Token Accounting: provider-reported token totals plus the converted “platform token” value used for quotas and billing transparency.

Operational Data

Diagnostics: request/response IDs, latency metrics, and failure reason codes for troubleshooting.
Security Signals: IP address, user agent, geographic hints (not precise location) used for fraud detection and rate limiting.
Consent-Free Analytics: We use Plausible Analytics for basic audience measurement. Plausible sets no cookies and accesses no device storage. It uses a daily-rotating hash of your IP address and user agent to count unique visitors; the hash key is deleted every 24 hours, making the data fully anonymous and not linkable to you. No persistent personal data is retained. This processing is based on legitimate interest under GDPR Article 6(1)(f) and does not require consent. Data collected includes: page views, referrer domain, country, browser family, operating system, device type, and UTM campaign parameters. Data is hosted in the EU (Hetzner, Germany) by Plausible Analytics. This analytics layer operates independently of the consent-gated analytics described below. Under GDPR Article 21, you have the right to object to this processing. To exercise this right, contact privacy@round-table.ai.
Consent-Gated Analytics: We use Google Analytics 4 (GA4) and Customer.io to understand marketing performance and measure conversions. In regions where consent is not legally required, we may process analytics data based on legitimate interest. In regions where opt-in consent is required (such as the EU, UK, and Canada), analytics processing begins only after you grant consent. GA4 sets first-party cookies (such as _ga) to assign a pseudonymous identifier. Customer.io sets cookies (such as _cioanonid) to track anonymous activity before signup and merge it with your account afterward. We also capture UTM parameters and click IDs (e.g., gclid, fbclid) to attribute signups to specific campaigns. When you withdraw consent, we immediately stop processing your data for consent-gated analytics purposes, reset Customer.io identity, and delete analytics cookies. Minimal identifiers may be retained for compliance and audit purposes, as permitted under GDPR Article 17(3)(b).
Bug Reporting Diagnostics: only when you submit a bug report and explicitly opt in—we capture up to the last 10 provider requests/responses for the affected conversation. These payloads are double-encrypted (per-user and server-held keys), retained for 30 days, and decrypted solely to create the GitHub issue you approve.

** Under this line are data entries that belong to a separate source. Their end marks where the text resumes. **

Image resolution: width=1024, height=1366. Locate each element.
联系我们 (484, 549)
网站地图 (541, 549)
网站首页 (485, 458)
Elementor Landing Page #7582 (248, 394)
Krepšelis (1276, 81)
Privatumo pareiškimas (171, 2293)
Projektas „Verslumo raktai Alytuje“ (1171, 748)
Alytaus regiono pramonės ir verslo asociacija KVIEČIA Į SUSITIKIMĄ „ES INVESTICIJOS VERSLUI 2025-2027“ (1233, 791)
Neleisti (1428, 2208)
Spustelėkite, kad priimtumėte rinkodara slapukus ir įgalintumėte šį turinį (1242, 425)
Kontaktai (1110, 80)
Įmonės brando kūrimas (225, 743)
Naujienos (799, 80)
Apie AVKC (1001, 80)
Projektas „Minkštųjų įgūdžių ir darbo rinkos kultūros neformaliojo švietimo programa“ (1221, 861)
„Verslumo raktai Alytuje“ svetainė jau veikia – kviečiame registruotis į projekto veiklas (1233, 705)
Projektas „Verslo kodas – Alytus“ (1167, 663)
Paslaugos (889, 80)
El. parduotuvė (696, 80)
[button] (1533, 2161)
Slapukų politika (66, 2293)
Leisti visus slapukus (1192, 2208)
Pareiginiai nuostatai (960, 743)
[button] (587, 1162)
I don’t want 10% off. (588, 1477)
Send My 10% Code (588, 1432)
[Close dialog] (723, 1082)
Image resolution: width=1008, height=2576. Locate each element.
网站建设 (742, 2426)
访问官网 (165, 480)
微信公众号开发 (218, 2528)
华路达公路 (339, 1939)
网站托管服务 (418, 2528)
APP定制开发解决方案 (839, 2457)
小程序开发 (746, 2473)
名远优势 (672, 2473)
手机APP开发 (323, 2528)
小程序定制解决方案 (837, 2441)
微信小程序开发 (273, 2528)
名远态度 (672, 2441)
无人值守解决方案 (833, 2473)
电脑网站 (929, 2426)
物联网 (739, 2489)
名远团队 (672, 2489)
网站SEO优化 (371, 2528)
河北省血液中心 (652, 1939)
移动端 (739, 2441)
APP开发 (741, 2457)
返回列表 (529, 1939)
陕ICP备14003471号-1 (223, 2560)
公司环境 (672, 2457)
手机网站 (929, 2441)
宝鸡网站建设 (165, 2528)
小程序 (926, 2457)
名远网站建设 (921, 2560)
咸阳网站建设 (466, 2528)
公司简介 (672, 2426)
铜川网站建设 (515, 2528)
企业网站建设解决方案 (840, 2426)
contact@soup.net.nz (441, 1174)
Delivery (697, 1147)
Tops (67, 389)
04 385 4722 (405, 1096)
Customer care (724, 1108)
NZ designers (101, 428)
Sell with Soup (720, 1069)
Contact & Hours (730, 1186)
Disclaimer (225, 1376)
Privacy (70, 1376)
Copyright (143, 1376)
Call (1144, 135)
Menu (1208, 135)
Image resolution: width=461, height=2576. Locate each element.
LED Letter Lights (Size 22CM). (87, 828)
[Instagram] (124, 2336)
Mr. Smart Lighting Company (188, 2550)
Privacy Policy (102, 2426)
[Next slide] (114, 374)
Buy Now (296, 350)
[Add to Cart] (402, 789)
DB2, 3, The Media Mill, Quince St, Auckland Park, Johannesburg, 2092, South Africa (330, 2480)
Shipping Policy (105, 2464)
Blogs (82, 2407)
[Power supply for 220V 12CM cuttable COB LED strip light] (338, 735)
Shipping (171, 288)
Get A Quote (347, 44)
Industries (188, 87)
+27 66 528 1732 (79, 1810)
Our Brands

How We Use Your Information

Provide the product – render conversations, stream real-time responses, store transcripts, and enforce quotas.
Route AI traffic – deliver prompts to Anthropic, OpenAI, xAI, and Google based on the agents you target.
Maintain reliability – investigate errors, detect abuse, and keep offline-safe completions accurate if you close your browser.
Handle billing – manage Stripe subscriptions, plan changes, and invoices.
Improve the platform – analyze anonymized usage trends to prioritize features (for example, which agents are added most often).
Debug issues you report – when you opt into a bug report, we decrypt the selected provider logs in-memory, post them to GitHub along with your description, and then discard the plaintext.

We never train models on your data or sell your information.

Data Sharing

AI Providers: prompts and relevant conversation slices are forwarded to Anthropic, OpenAI, xAI, or Google depending on the agents you @mention.
Payments: billing information is processed by Stripe.
Infrastructure vendors: AWS (CloudFront, S3, RDS/Aurora, Secrets Manager, WAF) hosts operational data. Plausible Analytics processes consent-free audience measurement data (EU-hosted, legitimate interest). Google Analytics 4 and Customer.io process consent-gated analytics data under the applicable legal basis for your region (consent or legitimate interest).
Bug tracking: when you submit a bug report, we post the details (including conversation snippets and optionally decrypted provider logs) to our public GitHub repository so engineers can triage the issue.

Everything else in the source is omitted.